## BEGIN Extracted records

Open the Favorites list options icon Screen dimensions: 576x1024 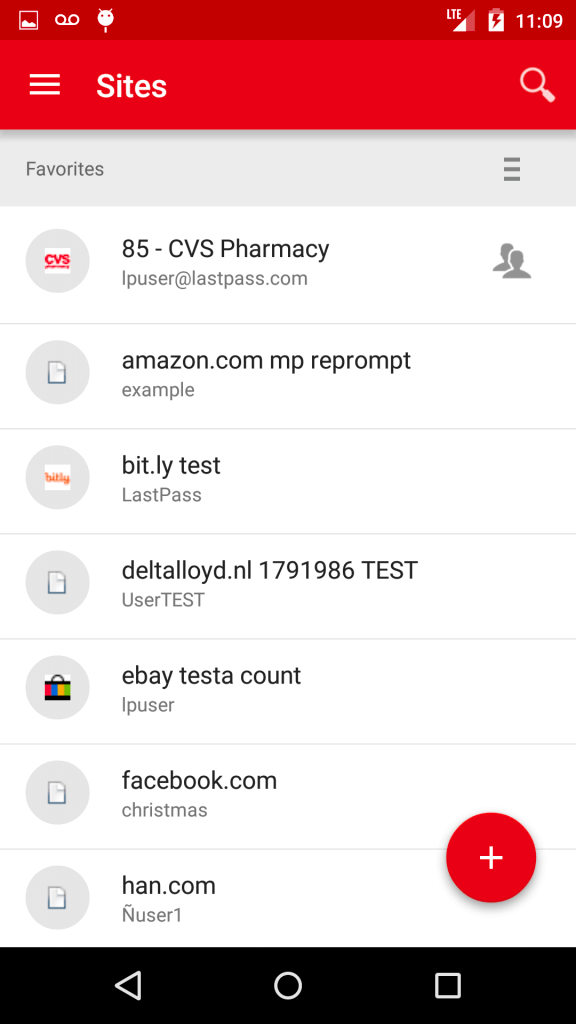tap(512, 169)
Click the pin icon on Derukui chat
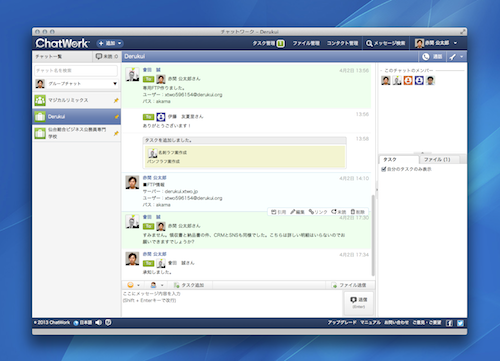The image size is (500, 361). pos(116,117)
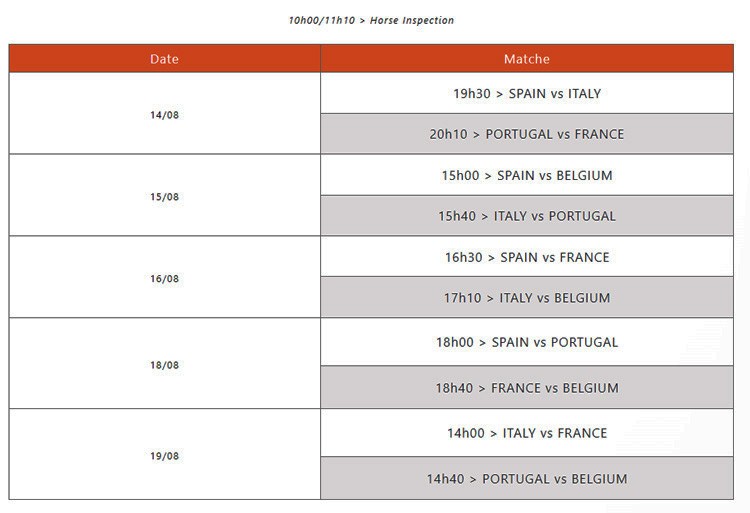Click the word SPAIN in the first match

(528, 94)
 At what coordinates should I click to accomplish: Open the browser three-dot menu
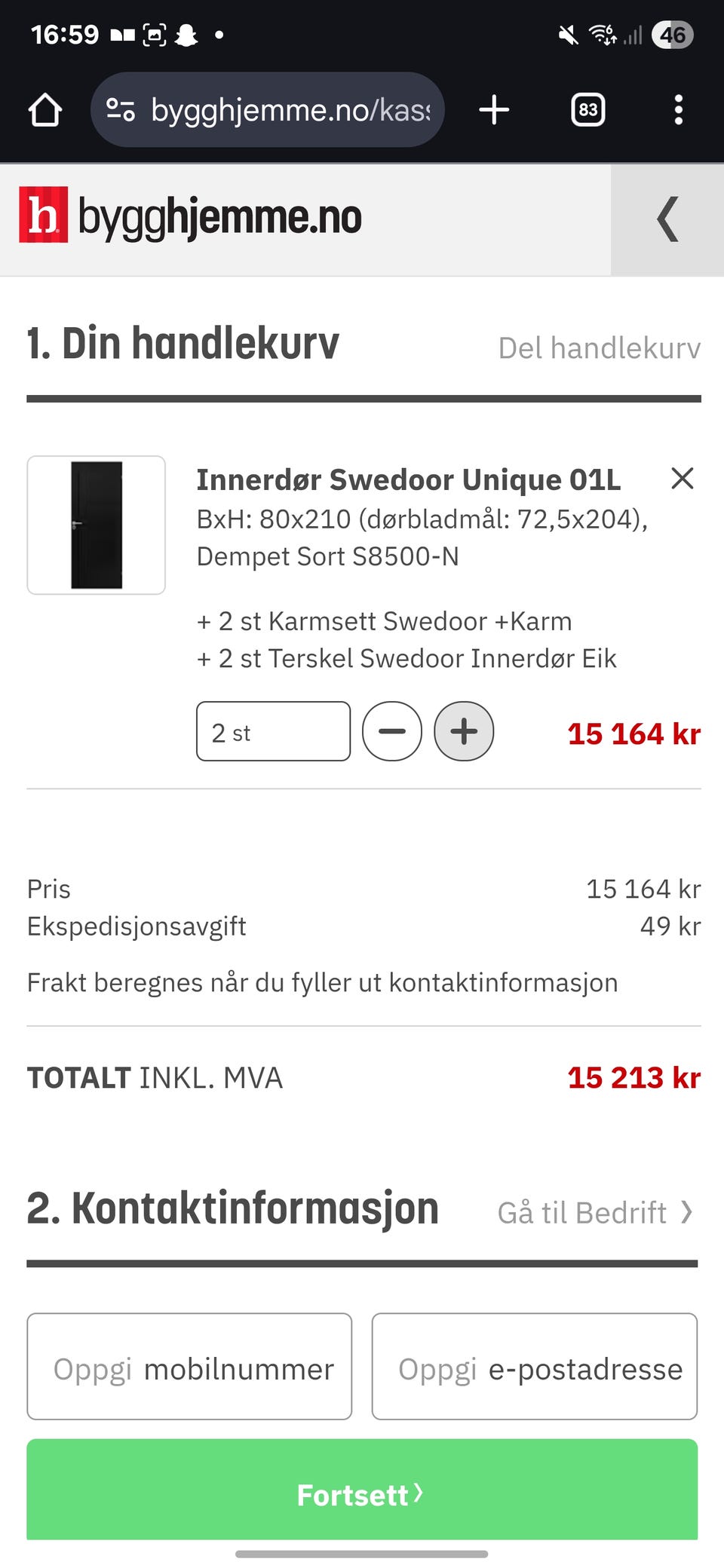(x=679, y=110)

## END Extracted records

» Problem description
Rewrite the lines starting with the one containing "Click the pin icon on Derukui chat" and continuing through the end of the lines, swapping "three-dot menu" for "overflow menu" and changing nothing else. Return only those lines, and omit the pictures.

» Expected answer
Click the pin icon on Derukui chat
The image size is (500, 361). pos(116,117)
Click the word SPAIN in the first match

(528, 94)
 At what coordinates should I click to accomplish: Open the browser overflow menu
(x=679, y=110)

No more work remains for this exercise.